§ ABOUT THIS TASK:
Reproduce every entry exactly as given.

§ RECORDS FOR THE TASK:
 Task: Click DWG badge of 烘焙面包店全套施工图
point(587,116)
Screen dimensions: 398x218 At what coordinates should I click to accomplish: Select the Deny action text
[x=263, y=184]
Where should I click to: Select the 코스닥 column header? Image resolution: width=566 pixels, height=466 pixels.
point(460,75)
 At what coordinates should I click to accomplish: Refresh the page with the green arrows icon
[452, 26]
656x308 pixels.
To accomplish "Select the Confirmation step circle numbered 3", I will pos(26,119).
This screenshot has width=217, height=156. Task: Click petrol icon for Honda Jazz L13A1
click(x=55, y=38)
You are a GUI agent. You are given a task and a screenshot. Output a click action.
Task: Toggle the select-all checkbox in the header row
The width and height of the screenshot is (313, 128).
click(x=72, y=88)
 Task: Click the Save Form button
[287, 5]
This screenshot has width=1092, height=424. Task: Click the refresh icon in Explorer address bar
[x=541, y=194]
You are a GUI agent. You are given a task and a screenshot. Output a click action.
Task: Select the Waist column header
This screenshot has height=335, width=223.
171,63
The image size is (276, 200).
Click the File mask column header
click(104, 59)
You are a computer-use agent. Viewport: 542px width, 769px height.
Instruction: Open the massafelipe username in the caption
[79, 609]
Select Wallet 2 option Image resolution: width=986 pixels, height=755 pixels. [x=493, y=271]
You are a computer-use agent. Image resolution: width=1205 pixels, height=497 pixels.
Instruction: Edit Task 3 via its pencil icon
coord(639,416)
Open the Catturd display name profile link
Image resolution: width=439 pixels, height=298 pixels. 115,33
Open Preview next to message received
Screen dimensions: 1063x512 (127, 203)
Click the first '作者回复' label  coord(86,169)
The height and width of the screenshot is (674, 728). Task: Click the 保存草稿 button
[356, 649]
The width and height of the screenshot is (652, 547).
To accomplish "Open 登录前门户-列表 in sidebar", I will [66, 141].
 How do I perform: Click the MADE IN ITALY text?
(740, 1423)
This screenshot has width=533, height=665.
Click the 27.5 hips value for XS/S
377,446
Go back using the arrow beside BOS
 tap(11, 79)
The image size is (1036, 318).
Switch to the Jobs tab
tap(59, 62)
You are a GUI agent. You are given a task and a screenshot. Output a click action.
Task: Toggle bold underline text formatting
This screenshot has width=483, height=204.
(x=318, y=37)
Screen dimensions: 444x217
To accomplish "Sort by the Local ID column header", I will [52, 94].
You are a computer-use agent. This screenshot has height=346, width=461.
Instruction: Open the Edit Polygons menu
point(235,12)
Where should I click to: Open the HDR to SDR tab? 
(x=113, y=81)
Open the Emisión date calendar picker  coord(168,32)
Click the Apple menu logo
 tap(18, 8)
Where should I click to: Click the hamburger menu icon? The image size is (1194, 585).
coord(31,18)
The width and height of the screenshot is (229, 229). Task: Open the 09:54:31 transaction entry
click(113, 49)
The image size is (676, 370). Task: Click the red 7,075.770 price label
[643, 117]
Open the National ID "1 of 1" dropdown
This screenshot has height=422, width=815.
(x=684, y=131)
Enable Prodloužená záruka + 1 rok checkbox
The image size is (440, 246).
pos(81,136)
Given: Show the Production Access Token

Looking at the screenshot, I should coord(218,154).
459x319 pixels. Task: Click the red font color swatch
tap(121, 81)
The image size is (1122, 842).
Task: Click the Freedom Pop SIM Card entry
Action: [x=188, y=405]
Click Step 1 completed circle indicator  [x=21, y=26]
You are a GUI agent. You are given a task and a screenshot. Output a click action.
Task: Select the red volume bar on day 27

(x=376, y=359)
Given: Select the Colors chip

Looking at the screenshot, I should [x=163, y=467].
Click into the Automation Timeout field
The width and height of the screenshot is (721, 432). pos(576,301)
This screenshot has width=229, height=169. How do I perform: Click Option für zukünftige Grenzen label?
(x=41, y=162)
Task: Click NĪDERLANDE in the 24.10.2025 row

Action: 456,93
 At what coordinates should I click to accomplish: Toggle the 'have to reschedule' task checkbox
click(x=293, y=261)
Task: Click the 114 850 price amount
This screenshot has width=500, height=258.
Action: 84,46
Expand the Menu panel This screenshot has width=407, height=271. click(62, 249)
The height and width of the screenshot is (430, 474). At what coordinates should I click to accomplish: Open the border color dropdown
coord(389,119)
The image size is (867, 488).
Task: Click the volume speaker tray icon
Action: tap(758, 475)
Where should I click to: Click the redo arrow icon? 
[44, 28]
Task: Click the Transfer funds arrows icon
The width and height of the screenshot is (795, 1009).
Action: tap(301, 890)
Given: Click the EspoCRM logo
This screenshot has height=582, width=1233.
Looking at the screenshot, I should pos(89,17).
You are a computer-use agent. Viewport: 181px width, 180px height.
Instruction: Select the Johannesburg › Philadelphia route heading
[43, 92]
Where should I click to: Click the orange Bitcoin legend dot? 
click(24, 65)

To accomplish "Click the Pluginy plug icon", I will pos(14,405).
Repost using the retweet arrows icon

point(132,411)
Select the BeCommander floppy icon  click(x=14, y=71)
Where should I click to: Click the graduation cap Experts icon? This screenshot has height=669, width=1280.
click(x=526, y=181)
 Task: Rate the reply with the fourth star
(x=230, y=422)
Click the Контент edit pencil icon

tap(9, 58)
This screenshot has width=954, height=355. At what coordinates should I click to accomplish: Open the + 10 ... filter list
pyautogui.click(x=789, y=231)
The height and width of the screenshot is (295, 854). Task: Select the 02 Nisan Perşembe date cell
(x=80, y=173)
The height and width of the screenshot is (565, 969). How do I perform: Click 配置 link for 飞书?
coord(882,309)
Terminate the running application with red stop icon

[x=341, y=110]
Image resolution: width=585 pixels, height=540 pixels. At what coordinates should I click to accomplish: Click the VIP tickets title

§ TASK SOLUTION:
 Task: Click DWG badge of 烘焙面包店全套施工图
point(587,116)
Screen dimensions: 398x218 At what coordinates should I click to accomplish: Select the Deny action text
[x=263, y=184]
Where should I click to: Select the 코스닥 column header? Image resolution: width=566 pixels, height=466 pixels.
point(460,75)
 At what coordinates should I click to accomplish: Refresh the page with the green arrows icon
[452, 26]
656x308 pixels.
To accomplish "Select the Confirmation step circle numbered 3", I will pos(26,119).
This screenshot has width=217, height=156. Task: Click petrol icon for Honda Jazz L13A1
click(x=55, y=38)
You are a GUI agent. You are given a task and a screenshot. Output a click action.
Task: Toggle the select-all checkbox in the header row
The width and height of the screenshot is (313, 128).
click(x=72, y=88)
 Task: Click the Save Form button
[287, 5]
This screenshot has width=1092, height=424. Task: Click the refresh icon in Explorer address bar
[x=541, y=194]
You are a GUI agent. You are given a task and a screenshot. Output a click action.
Task: Select the Waist column header
This screenshot has height=335, width=223.
171,63
The image size is (276, 200).
Click the File mask column header
click(104, 59)
You are a computer-use agent. Viewport: 542px width, 769px height.
Instruction: Open the massafelipe username in the caption
[79, 609]
Select Wallet 2 option Image resolution: width=986 pixels, height=755 pixels. [x=493, y=271]
You are a computer-use agent. Image resolution: width=1205 pixels, height=497 pixels.
Instruction: Edit Task 3 via its pencil icon
coord(639,416)
Open the Catturd display name profile link
Image resolution: width=439 pixels, height=298 pixels. 115,33
Open Preview next to message received
Screen dimensions: 1063x512 (127, 203)
Click the first '作者回复' label  coord(86,169)
The height and width of the screenshot is (674, 728). Task: Click the 保存草稿 button
[356, 649]
The width and height of the screenshot is (652, 547).
To accomplish "Open 登录前门户-列表 in sidebar", I will [66, 141].
 How do I perform: Click the MADE IN ITALY text?
(740, 1423)
This screenshot has width=533, height=665.
Click the 27.5 hips value for XS/S
377,446
Go back using the arrow beside BOS
 tap(11, 79)
The image size is (1036, 318).
Switch to the Jobs tab
tap(59, 62)
You are a GUI agent. You are given a task and a screenshot. Output a click action.
Task: Toggle bold underline text formatting
This screenshot has width=483, height=204.
(x=318, y=37)
Screen dimensions: 444x217
To accomplish "Sort by the Local ID column header", I will [52, 94].
You are a computer-use agent. This screenshot has height=346, width=461.
Instruction: Open the Edit Polygons menu
point(235,12)
Where should I click to: Open the HDR to SDR tab? 
(x=113, y=81)
Open the Emisión date calendar picker  coord(168,32)
Click the Apple menu logo
 tap(18, 8)
Where should I click to: Click the hamburger menu icon? The image size is (1194, 585).
coord(31,18)
The width and height of the screenshot is (229, 229). Task: Open the 09:54:31 transaction entry
click(113, 49)
The image size is (676, 370). Task: Click the red 7,075.770 price label
[643, 117]
Open the National ID "1 of 1" dropdown
This screenshot has height=422, width=815.
(x=684, y=131)
Enable Prodloužená záruka + 1 rok checkbox
The image size is (440, 246).
pos(81,136)
Given: Show the Production Access Token

Looking at the screenshot, I should coord(218,154).
459x319 pixels. Task: Click the red font color swatch
tap(121, 81)
The image size is (1122, 842).
Task: Click the Freedom Pop SIM Card entry
Action: [x=188, y=405]
Click Step 1 completed circle indicator  [x=21, y=26]
You are a GUI agent. You are given a task and a screenshot. Output a click action.
Task: Select the red volume bar on day 27

(x=376, y=359)
Given: Select the Colors chip

Looking at the screenshot, I should [x=163, y=467].
Click into the Automation Timeout field
The width and height of the screenshot is (721, 432). pos(576,301)
This screenshot has width=229, height=169. How do I perform: Click Option für zukünftige Grenzen label?
(x=41, y=162)
Task: Click NĪDERLANDE in the 24.10.2025 row

Action: 456,93
 At what coordinates should I click to accomplish: Toggle the 'have to reschedule' task checkbox
click(x=293, y=261)
Task: Click the 114 850 price amount
This screenshot has width=500, height=258.
Action: 84,46
Expand the Menu panel This screenshot has width=407, height=271. click(62, 249)
The height and width of the screenshot is (430, 474). At what coordinates should I click to accomplish: Open the border color dropdown
coord(389,119)
The image size is (867, 488).
Task: Click the volume speaker tray icon
Action: tap(758, 475)
Where should I click to: Click the redo arrow icon? 
[44, 28]
Task: Click the Transfer funds arrows icon
The width and height of the screenshot is (795, 1009).
Action: tap(301, 890)
Given: Click the EspoCRM logo
This screenshot has height=582, width=1233.
Looking at the screenshot, I should pos(89,17).
You are a computer-use agent. Viewport: 181px width, 180px height.
Instruction: Select the Johannesburg › Philadelphia route heading
[43, 92]
Where should I click to: Click the orange Bitcoin legend dot? 
click(24, 65)

To accomplish "Click the Pluginy plug icon", I will pos(14,405).
Repost using the retweet arrows icon

point(132,411)
Select the BeCommander floppy icon  click(x=14, y=71)
Where should I click to: Click the graduation cap Experts icon? This screenshot has height=669, width=1280.
click(x=526, y=181)
 Task: Rate the reply with the fourth star
(x=230, y=422)
Click the Контент edit pencil icon

tap(9, 58)
This screenshot has width=954, height=355. At what coordinates should I click to accomplish: Open the + 10 ... filter list
pyautogui.click(x=789, y=231)
The height and width of the screenshot is (295, 854). Task: Select the 02 Nisan Perşembe date cell
(x=80, y=173)
The height and width of the screenshot is (565, 969). How do I perform: Click 配置 link for 飞书?
coord(882,309)
Terminate the running application with red stop icon

[x=341, y=110]
Image resolution: width=585 pixels, height=540 pixels. At what coordinates should I click to accomplish: Click the VIP tickets title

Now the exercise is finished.